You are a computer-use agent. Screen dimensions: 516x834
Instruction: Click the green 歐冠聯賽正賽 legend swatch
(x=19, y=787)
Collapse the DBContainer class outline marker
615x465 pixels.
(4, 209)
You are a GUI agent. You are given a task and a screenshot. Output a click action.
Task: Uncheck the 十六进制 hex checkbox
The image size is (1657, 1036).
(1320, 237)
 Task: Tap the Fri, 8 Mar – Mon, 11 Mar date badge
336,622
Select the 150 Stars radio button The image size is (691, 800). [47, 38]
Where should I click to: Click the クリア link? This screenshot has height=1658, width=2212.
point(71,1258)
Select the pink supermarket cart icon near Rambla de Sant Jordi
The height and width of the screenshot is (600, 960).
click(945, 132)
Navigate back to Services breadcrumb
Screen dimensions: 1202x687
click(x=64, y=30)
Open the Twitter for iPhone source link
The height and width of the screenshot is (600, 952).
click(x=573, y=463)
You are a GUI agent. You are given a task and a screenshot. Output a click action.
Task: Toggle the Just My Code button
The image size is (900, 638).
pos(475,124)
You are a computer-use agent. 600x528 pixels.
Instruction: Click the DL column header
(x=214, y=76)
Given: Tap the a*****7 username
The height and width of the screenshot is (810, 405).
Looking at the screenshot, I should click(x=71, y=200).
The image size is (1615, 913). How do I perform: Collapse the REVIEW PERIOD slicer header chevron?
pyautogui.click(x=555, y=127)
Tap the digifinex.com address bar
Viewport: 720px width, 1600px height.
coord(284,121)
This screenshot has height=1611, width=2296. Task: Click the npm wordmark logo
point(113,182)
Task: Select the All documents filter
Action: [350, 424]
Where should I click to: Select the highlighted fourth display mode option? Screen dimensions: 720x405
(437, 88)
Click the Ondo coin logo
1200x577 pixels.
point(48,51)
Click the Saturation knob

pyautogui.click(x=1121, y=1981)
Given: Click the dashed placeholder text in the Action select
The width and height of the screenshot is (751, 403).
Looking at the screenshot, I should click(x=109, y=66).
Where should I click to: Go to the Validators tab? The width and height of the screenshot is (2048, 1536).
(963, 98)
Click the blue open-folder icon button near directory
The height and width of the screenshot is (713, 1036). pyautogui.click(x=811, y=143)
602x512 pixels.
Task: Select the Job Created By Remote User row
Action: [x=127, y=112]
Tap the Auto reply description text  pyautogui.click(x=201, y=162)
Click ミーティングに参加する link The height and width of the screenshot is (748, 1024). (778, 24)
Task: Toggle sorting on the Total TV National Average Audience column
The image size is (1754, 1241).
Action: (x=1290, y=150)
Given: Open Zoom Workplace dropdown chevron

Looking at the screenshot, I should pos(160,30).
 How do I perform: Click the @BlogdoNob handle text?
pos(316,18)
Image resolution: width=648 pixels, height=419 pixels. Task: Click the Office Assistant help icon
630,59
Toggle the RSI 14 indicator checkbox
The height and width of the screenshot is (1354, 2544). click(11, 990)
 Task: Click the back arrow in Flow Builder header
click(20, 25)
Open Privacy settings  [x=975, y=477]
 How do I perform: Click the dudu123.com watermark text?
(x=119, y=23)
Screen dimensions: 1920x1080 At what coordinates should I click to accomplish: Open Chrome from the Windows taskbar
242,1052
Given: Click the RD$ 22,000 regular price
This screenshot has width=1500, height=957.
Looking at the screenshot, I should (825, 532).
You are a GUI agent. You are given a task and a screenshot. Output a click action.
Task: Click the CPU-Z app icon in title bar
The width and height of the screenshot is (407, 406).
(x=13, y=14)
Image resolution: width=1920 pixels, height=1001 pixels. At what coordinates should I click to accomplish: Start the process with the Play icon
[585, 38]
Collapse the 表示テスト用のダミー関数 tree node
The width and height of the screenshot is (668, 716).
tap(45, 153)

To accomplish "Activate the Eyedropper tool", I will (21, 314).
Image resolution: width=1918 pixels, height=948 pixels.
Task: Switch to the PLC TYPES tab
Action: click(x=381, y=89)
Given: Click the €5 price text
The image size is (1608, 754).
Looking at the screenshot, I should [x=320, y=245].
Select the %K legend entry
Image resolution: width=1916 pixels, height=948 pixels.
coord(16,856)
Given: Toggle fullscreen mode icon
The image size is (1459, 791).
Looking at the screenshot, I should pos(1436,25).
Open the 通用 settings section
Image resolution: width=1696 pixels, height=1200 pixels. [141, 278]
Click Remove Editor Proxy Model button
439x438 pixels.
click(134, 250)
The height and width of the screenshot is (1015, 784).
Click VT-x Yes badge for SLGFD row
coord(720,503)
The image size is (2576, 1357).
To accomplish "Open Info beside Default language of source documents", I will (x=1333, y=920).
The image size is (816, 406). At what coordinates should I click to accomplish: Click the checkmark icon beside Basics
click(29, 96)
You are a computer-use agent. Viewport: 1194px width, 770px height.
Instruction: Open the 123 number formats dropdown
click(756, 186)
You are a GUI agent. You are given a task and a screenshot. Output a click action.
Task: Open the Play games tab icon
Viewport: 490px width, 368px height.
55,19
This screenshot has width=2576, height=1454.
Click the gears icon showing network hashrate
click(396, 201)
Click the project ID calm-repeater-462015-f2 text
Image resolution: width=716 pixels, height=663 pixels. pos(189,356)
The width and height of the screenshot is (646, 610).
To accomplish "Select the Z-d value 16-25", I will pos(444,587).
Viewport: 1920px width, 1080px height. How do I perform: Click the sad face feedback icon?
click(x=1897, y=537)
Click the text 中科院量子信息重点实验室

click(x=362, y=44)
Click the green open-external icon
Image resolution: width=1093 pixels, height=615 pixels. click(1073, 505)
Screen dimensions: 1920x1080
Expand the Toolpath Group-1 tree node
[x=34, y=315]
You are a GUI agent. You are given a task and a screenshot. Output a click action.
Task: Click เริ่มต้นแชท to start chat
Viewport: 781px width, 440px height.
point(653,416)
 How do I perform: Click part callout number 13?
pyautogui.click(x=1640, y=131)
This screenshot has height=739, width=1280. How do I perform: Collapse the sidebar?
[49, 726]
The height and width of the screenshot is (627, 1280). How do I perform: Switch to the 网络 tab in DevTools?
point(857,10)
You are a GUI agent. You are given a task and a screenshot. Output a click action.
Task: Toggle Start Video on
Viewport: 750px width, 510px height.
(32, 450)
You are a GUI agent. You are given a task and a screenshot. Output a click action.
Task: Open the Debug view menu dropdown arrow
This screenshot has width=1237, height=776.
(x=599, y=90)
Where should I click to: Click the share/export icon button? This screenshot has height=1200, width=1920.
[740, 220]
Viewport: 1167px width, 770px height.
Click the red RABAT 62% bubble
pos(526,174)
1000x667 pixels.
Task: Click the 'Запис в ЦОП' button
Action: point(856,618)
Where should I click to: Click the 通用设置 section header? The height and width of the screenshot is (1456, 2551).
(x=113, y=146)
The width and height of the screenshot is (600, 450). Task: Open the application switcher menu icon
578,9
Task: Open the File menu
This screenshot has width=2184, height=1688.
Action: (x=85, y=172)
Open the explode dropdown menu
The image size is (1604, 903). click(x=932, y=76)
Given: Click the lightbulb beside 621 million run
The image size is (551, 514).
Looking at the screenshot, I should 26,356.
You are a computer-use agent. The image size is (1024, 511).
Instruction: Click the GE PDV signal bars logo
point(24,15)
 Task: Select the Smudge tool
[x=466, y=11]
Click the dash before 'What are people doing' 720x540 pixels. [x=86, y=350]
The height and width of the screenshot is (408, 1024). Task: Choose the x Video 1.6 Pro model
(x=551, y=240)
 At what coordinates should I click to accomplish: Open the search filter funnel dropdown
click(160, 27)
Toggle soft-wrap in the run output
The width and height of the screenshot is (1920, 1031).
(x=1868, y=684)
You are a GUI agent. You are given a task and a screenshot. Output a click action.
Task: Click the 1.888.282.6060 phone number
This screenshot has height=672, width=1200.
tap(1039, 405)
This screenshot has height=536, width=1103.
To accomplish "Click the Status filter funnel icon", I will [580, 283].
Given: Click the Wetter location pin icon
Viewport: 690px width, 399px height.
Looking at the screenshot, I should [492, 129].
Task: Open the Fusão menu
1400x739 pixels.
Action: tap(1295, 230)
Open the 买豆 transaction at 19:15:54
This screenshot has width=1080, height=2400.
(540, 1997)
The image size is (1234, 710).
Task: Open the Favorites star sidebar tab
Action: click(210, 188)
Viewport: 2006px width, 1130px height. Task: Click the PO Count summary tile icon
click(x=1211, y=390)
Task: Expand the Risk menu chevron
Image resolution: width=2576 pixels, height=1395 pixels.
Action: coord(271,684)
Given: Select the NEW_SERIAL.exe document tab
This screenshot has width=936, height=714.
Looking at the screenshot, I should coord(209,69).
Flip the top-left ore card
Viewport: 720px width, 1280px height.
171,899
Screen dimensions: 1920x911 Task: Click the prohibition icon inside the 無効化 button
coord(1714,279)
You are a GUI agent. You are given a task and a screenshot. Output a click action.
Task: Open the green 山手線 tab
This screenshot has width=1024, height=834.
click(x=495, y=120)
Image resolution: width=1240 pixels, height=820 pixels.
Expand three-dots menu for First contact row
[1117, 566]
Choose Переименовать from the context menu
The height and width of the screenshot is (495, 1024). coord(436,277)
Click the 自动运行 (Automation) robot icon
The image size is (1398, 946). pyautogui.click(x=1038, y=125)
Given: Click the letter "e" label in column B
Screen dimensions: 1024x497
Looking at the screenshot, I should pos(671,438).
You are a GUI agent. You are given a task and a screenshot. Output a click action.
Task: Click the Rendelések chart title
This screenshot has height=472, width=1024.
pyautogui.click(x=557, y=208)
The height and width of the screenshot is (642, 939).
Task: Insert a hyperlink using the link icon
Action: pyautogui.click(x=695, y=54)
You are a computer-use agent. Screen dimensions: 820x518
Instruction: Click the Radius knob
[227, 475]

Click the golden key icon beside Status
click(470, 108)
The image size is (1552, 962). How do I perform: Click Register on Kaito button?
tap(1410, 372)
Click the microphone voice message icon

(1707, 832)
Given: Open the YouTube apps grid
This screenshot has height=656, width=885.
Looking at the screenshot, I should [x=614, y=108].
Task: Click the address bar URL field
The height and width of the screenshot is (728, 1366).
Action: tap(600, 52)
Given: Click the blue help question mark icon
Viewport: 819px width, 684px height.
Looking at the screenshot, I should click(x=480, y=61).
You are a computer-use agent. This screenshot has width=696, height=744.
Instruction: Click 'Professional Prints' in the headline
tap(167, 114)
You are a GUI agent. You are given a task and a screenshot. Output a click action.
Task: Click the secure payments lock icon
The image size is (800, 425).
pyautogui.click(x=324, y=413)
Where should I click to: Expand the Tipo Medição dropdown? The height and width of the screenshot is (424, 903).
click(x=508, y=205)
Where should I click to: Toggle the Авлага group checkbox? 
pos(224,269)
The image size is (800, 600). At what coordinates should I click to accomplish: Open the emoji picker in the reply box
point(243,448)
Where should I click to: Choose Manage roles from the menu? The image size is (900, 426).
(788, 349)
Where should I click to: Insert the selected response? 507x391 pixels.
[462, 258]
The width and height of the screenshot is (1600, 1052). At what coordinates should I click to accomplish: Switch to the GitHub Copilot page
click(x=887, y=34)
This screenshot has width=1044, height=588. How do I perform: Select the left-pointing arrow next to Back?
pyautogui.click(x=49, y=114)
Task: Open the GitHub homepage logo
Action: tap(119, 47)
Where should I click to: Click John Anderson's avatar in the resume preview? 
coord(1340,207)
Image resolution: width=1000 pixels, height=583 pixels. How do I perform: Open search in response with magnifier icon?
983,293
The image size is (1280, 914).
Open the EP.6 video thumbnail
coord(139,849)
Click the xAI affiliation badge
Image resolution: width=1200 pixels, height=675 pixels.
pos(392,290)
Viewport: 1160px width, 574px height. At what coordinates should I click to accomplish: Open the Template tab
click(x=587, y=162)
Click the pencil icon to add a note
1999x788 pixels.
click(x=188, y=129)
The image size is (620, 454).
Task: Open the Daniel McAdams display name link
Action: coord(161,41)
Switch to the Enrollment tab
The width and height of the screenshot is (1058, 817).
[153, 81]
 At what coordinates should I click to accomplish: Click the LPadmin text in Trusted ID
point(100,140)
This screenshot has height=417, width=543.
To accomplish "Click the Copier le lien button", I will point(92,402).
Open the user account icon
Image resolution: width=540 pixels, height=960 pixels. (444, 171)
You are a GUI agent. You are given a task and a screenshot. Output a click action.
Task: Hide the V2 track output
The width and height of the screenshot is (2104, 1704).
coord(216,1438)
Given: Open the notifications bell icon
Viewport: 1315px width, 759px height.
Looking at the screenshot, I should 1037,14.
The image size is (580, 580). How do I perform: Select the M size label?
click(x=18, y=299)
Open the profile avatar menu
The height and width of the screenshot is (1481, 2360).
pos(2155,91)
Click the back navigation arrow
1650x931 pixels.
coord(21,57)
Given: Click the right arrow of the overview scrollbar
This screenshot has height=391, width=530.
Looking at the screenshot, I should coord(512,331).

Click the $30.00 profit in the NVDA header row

----

## Directions for this task
Update the part of the material that opens with the line containing "Task: Tap the" and closes with the line containing "Action: [350, 424]" by replacing "radio button" with "toggle" and leaving everything else unchanged. Return only those lines.

## Response for this exercise
 Task: Tap the Fri, 8 Mar – Mon, 11 Mar date badge
336,622
Select the 150 Stars toggle The image size is (691, 800). [47, 38]
Where should I click to: Click the クリア link? This screenshot has height=1658, width=2212.
point(71,1258)
Select the pink supermarket cart icon near Rambla de Sant Jordi
The height and width of the screenshot is (600, 960).
click(945, 132)
Navigate back to Services breadcrumb
Screen dimensions: 1202x687
click(x=64, y=30)
Open the Twitter for iPhone source link
The height and width of the screenshot is (600, 952).
click(x=573, y=463)
You are a GUI agent. You are given a task and a screenshot. Output a click action.
Task: Toggle the Just My Code button
The image size is (900, 638).
pos(475,124)
You are a computer-use agent. 600x528 pixels.
Instruction: Click the DL column header
(x=214, y=76)
Given: Tap the a*****7 username
The height and width of the screenshot is (810, 405).
Looking at the screenshot, I should click(x=71, y=200).
The image size is (1615, 913). How do I perform: Collapse the REVIEW PERIOD slicer header chevron?
pyautogui.click(x=555, y=127)
Tap the digifinex.com address bar
Viewport: 720px width, 1600px height.
coord(284,121)
This screenshot has height=1611, width=2296. Task: Click the npm wordmark logo
point(113,182)
Task: Select the All documents filter
Action: [350, 424]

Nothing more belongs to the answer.